• Stated exercise: Reproduce word for word the passage of the Randleman Lake fishing thread below that begins at the words "it nice to just" and stops after "Thanks for sharing.".

• Document passage:
^^^^^^^^^^^^^^^^

# Good Outing At Randleman Lake NC



## NCbassattack (May 5, 2014)

Friend of mine had a good day at Randleman, catching bass shallow in 48 degree water.
Picture heavy, but the fish are nice. Got them on jigs and Rogue jerk baits.


----------



## ducky152000 (Jul 20, 2005)

Great fish! Awesome day! But 1st n 3rd pic is definitely same exact pic. Unless he caught a fish about the same size and was able to have them beech trees right against his right elbow the exact same way lol.


----------



## Shad Rap (Nov 10, 2010)

ducky152000 said:


> Great fish! Awesome day! But 1st n 3rd pic is definitely same exact pic. Unless he caught a fish about the same size and was able to have them beech trees right against his right elbow the exact same way lol.


Probably just a mistake upload...


----------



## sherman51 (Apr 12, 2011)

it nice to just see somebody catching fish in open water. thanks for sharing the pictures.
sherman


----------



## Shortdrift (Apr 5, 2004)

I just enjoyed seeing the pictures. Thanks for sharing.


----------



## NCbassattack (May 5, 2014)

Its the same. I am a spastic posting sometimes..lol


----------

^^^^^^^^^^^^^^^^

• Collected data:
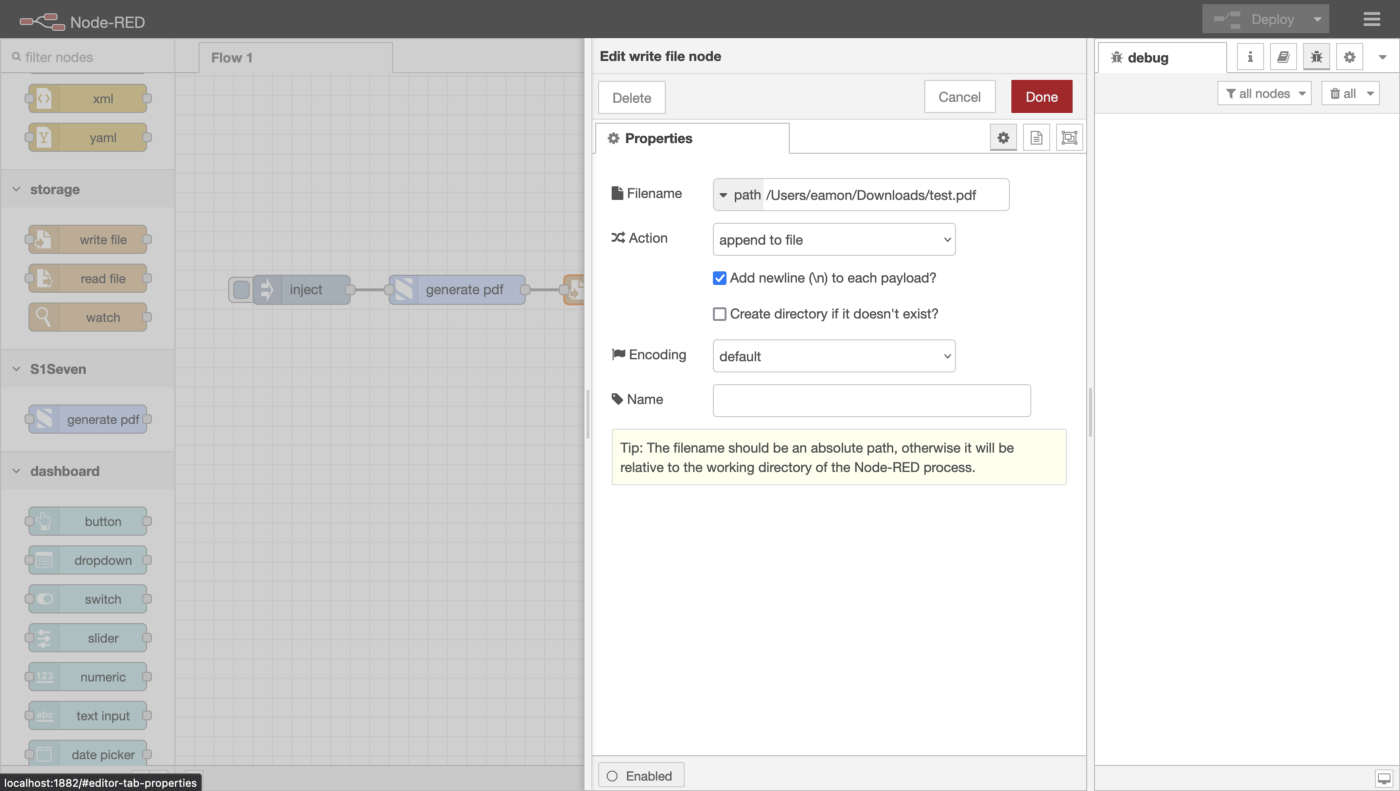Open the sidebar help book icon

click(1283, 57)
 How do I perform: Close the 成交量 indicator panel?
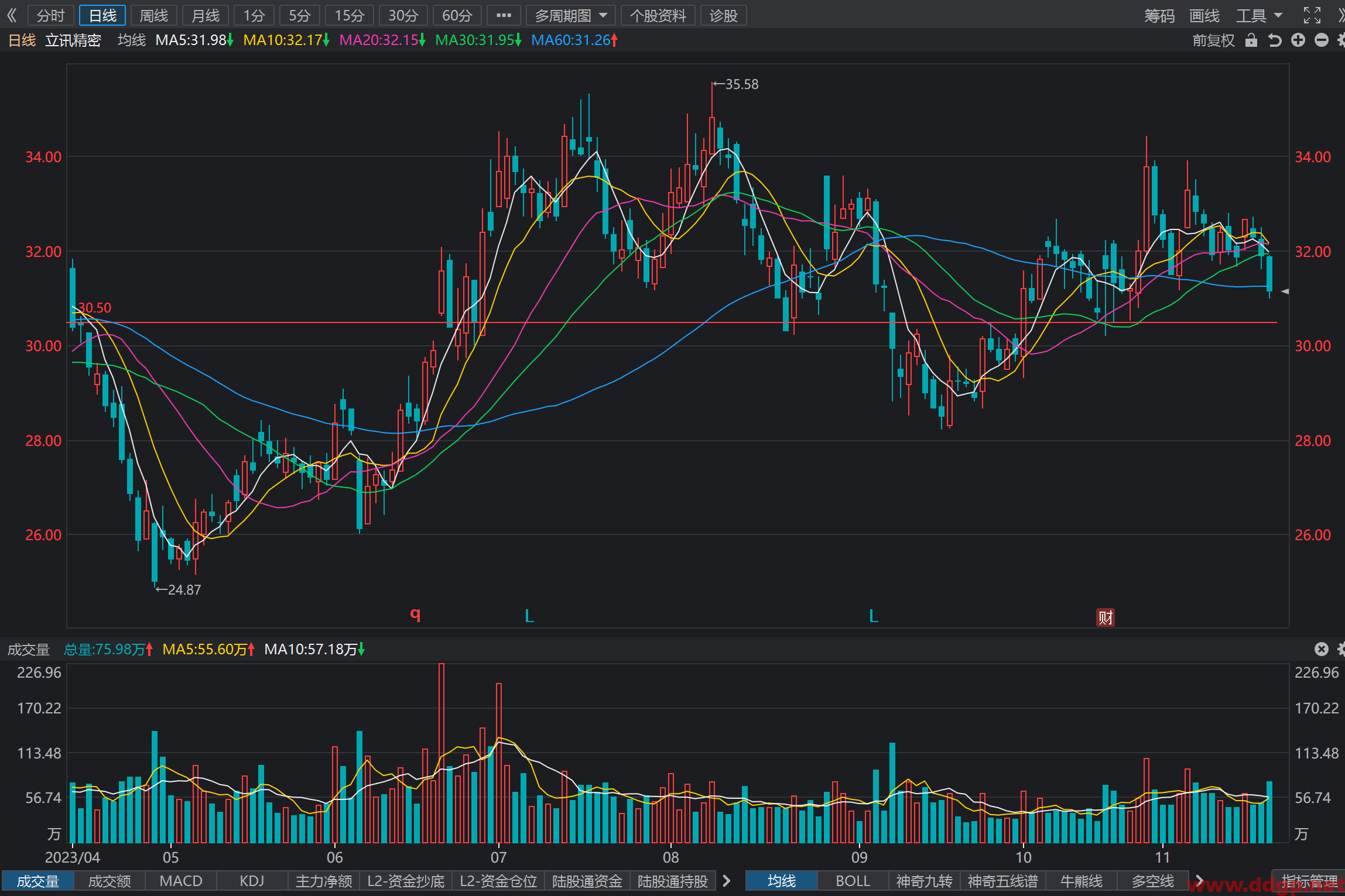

^^^^^^^^^^^^^^^^

• Output for this task:
it nice to just see somebody catching fish in open water. thanks for sharing the pictures.
sherman


----------



## Shortdrift (Apr 5, 2004)

I just enjoyed seeing the pictures. Thanks for sharing.